>> Start Provided data
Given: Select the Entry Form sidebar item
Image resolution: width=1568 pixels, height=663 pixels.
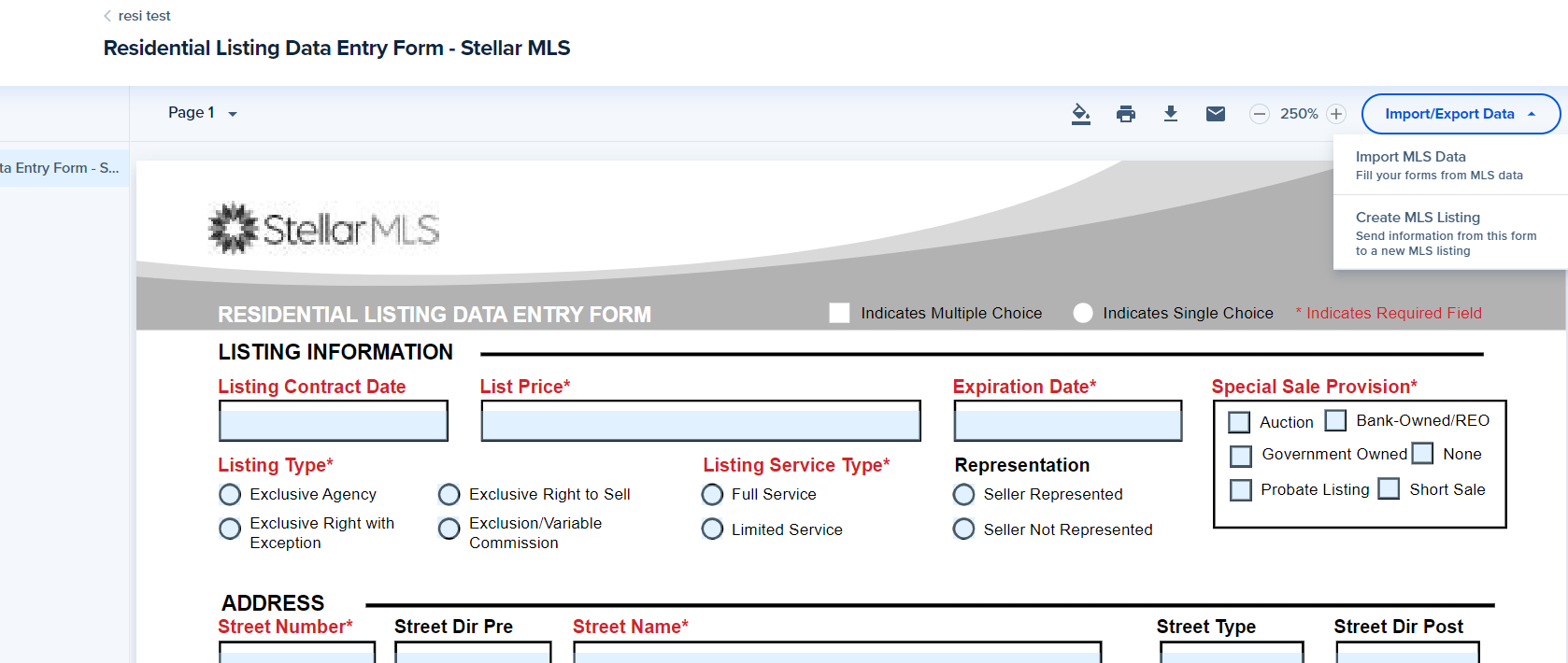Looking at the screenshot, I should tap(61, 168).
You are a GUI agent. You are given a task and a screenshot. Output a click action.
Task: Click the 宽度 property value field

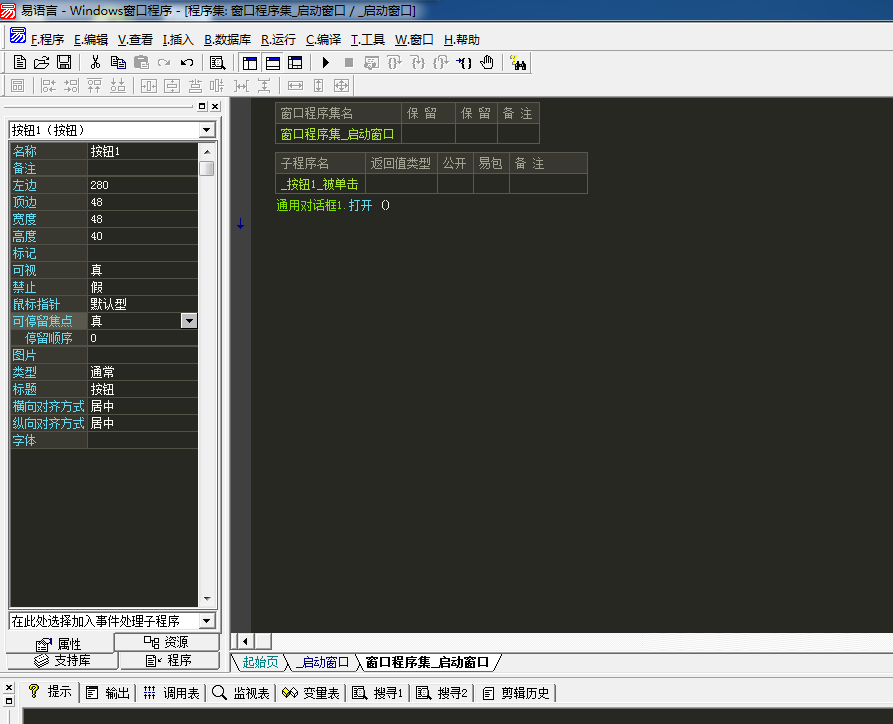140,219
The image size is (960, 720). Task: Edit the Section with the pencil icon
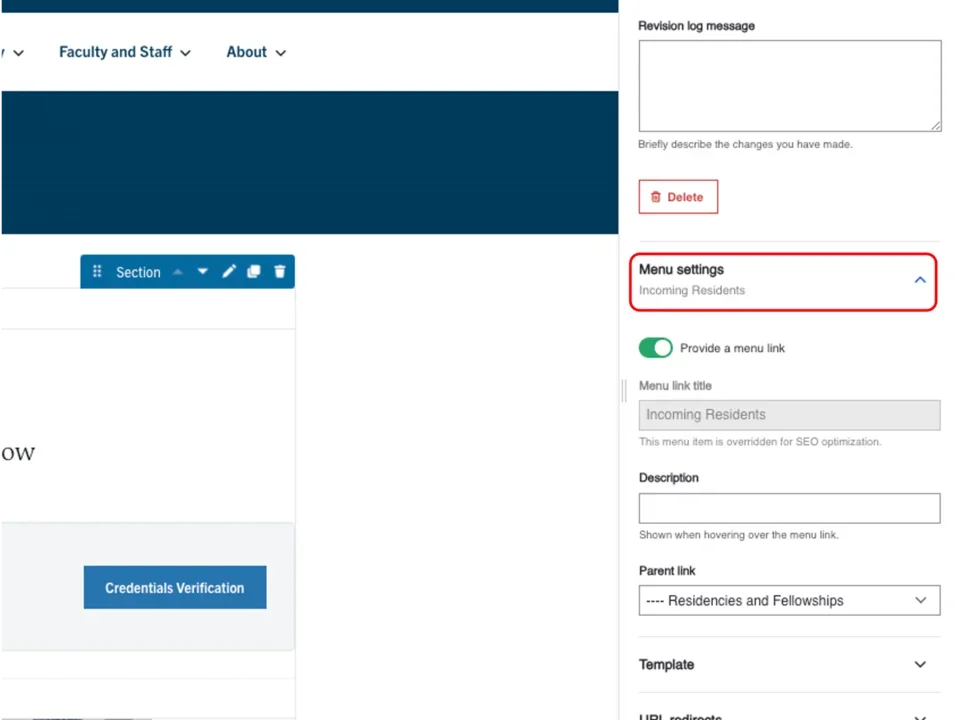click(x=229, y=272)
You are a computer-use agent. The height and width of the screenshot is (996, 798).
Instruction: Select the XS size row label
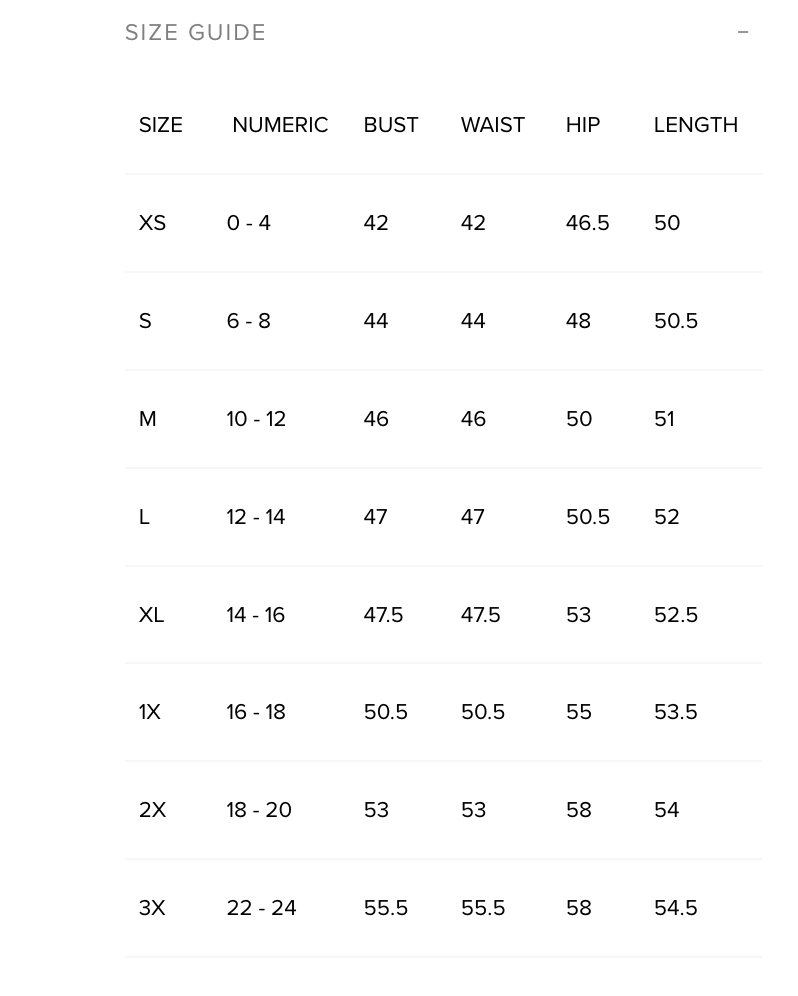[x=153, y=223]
>> End Provided data
>> Start Provided data
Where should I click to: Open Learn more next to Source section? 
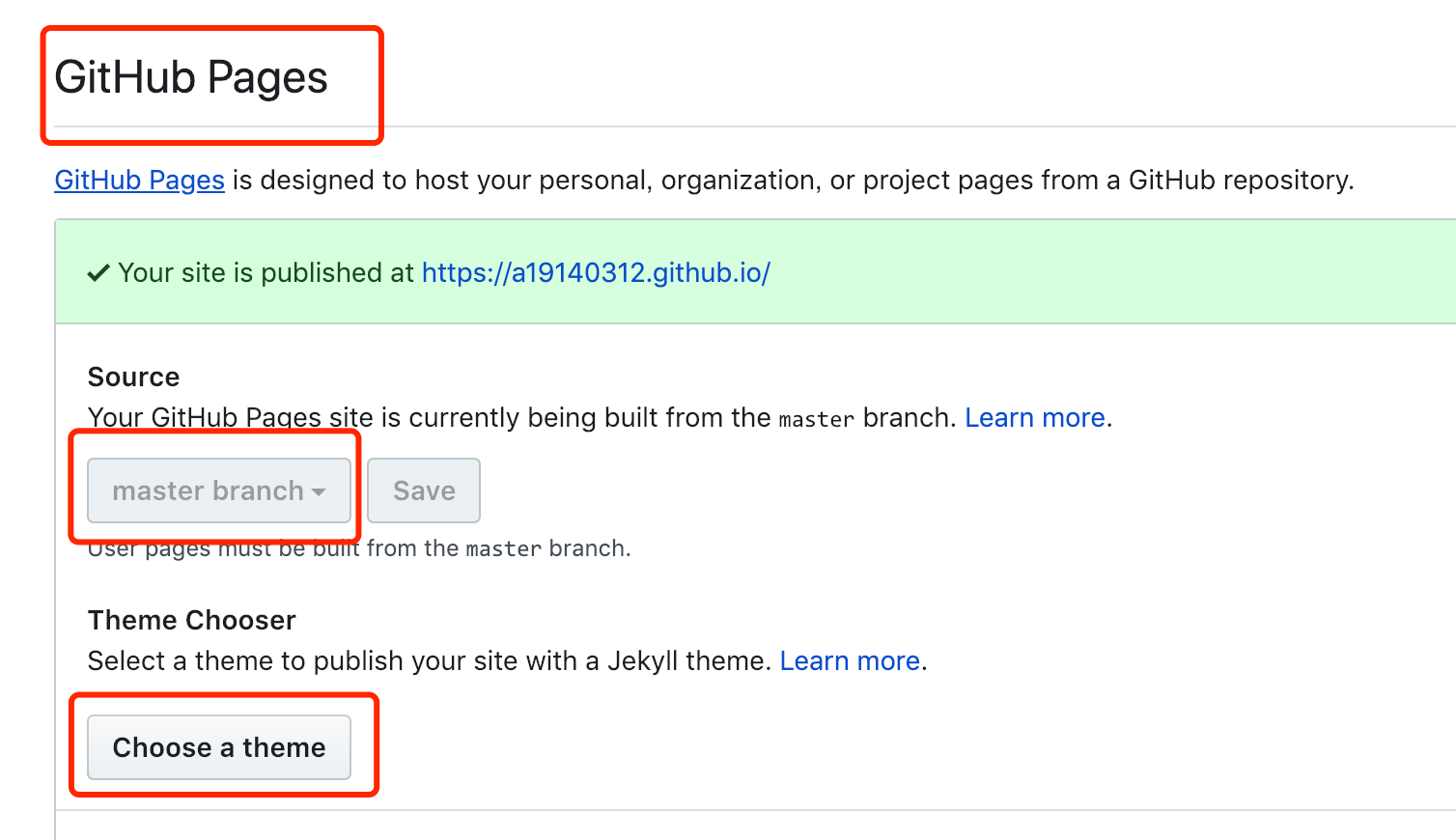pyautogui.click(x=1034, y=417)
>> End Provided data
§ What needs to be done:
Copy the rows above word for word, from the line with "You are a GUI" up to and including the line with "[x=153, y=223]". Leave the pictures out of your copy.

§ Task result:
You are a GUI agent. You are given a task and a screenshot. Output a click action.
Task: Click the 宽度 property value field

140,219
The image size is (960, 720). Task: Edit the Section with the pencil icon
click(x=229, y=272)
You are a computer-use agent. The height and width of the screenshot is (996, 798).
Instruction: Select the XS size row label
[x=153, y=223]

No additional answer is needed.